Positional Encoding
What it is
Positional encoding (or positional embedding) augments token embeddings with information about their position in the sequence. Transformers process all tokens in parallel without inherent sequence order, so positional information must be explicitly added. This is typically done by adding sinusoidal vectors or learned embeddings to each token’s representation.
[illustrate: Token embeddings added with sinusoidal positional encodings; visualization showing periodic patterns of different frequencies]
How it works
Sinusoidal positional encoding (Vaswani et al., 2017):
PE(pos, 2i) = sin(pos / 10000^(2i/d_model))
PE(pos, 2i+1) = cos(pos / 10000^(2i/d_model))
Where:
- pos: position in sequence (0, 1, 2, …)
- i: dimension index (0, 1, …, d_model/2 - 1)

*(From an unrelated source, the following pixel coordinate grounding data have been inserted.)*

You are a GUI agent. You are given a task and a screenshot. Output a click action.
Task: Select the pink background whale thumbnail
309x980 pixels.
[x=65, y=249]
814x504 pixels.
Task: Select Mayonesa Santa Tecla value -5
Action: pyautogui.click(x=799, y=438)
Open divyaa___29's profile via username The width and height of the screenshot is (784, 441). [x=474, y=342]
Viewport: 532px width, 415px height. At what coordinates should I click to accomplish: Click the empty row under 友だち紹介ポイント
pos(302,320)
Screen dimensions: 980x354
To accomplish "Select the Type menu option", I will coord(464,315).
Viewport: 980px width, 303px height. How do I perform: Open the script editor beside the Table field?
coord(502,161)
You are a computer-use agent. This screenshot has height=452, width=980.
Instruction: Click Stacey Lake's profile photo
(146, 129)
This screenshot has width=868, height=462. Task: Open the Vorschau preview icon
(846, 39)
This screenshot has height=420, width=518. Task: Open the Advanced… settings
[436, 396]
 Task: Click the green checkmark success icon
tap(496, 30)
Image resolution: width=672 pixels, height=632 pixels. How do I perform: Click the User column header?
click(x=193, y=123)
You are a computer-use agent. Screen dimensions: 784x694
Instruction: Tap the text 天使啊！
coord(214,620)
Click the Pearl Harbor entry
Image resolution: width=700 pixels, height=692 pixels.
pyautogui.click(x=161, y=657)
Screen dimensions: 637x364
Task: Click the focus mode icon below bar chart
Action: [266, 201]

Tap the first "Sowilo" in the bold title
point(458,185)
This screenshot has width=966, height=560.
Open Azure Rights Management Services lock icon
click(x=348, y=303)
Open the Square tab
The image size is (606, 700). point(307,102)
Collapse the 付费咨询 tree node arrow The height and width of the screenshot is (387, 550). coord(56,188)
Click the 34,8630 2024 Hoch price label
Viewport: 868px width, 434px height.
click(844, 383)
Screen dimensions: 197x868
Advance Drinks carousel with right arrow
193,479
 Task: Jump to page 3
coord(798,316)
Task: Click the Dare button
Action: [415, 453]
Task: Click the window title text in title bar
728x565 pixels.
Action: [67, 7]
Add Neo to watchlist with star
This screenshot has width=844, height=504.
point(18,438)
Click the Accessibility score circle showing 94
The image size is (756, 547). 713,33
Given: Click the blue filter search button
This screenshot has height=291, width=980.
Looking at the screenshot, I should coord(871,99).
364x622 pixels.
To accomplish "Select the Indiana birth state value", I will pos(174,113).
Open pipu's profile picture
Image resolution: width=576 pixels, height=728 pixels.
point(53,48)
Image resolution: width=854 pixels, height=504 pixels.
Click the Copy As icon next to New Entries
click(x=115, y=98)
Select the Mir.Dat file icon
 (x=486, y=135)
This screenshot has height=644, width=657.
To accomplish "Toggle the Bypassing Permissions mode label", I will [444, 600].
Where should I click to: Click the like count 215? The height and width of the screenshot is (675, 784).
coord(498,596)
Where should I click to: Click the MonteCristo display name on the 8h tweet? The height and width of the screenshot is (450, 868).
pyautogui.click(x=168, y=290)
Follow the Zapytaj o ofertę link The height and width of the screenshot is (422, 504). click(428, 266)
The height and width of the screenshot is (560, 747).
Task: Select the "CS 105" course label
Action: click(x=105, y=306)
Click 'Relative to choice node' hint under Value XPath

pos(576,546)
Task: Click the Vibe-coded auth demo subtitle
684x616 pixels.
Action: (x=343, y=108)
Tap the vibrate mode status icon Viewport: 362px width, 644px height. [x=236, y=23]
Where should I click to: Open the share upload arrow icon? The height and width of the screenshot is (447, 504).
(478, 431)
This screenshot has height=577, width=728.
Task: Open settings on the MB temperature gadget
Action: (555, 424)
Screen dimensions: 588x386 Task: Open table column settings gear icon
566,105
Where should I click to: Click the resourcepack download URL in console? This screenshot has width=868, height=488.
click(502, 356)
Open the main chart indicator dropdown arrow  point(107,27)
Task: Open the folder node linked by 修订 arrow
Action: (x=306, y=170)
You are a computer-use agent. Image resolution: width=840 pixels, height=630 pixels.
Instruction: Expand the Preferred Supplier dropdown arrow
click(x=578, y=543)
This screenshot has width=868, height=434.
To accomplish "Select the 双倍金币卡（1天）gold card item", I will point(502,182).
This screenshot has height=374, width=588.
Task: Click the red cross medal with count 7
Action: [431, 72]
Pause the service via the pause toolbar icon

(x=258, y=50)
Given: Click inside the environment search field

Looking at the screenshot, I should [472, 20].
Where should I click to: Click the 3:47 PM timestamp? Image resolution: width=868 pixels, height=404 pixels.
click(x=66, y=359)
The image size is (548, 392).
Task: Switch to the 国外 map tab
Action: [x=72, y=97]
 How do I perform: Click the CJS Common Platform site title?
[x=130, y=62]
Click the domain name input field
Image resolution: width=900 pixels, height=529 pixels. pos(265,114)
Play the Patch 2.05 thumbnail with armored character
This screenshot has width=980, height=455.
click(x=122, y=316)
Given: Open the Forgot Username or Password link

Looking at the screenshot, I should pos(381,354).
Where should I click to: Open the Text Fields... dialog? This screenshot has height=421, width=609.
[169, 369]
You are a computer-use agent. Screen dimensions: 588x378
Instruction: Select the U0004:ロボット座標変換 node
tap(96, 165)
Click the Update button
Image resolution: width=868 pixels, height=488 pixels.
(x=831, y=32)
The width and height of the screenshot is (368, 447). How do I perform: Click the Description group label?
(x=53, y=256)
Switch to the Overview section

- d_model: total embedding dimension
Properties:
- Different frequencies for different dimensions
- Encodes absolute position via sinusoids
- Extrapolates to longer sequences unseen during training
- Can be computed once offline
Learned positional embeddings (common alternative):
- Each position has learnable embedding vector
- More flexible but requires position bounds
- May not generalize beyond training length
Example
# d_model = 512, sequence "the cat sat"
Token "the" at position 0:
PE(0, 0) = sin(0) = 0
PE(0, 1) = cos(0) = 1
PE(0, 2) = sin(0 / 10000^(2/512)) = ...
... (512 values)
Embedding = token_embedding + positional_encoding
Token "cat" at position 1:
PE(1, 0) = sin(1 / 10000^(0/512)) ≈ 0.84
PE(1, 1) = cos(1 / 10000^(0/512)) ≈ 0.54
... (different from position 0)
Variants and history
Sinusoidal positional encoding was introduced in the Transformer paper (Vaswani et al., 2017). Empirically, it works as well as learned embeddings while extrapolating better. Later work introduced relative positional embeddings (Shaw et al., 2018) encoding relative distances rather than absolute positions, improving generalization. Rotary positional embeddings (RoPE) and ALiBi further improved extrapolation and efficiency.
When to use it
Use positional encoding in:
- Transformer architectures (encoder, decoder)
- Any architecture requiring sequence order awareness
- When extrapolation beyond training lengths is needed (sinusoidal)
- When you want simplicity without learnable parameters (sinusoidal)
Sinusoidal encoding is standard; learned embeddings are simpler conceptually but require position limits. For long-context models, relative positional approaches are preferred.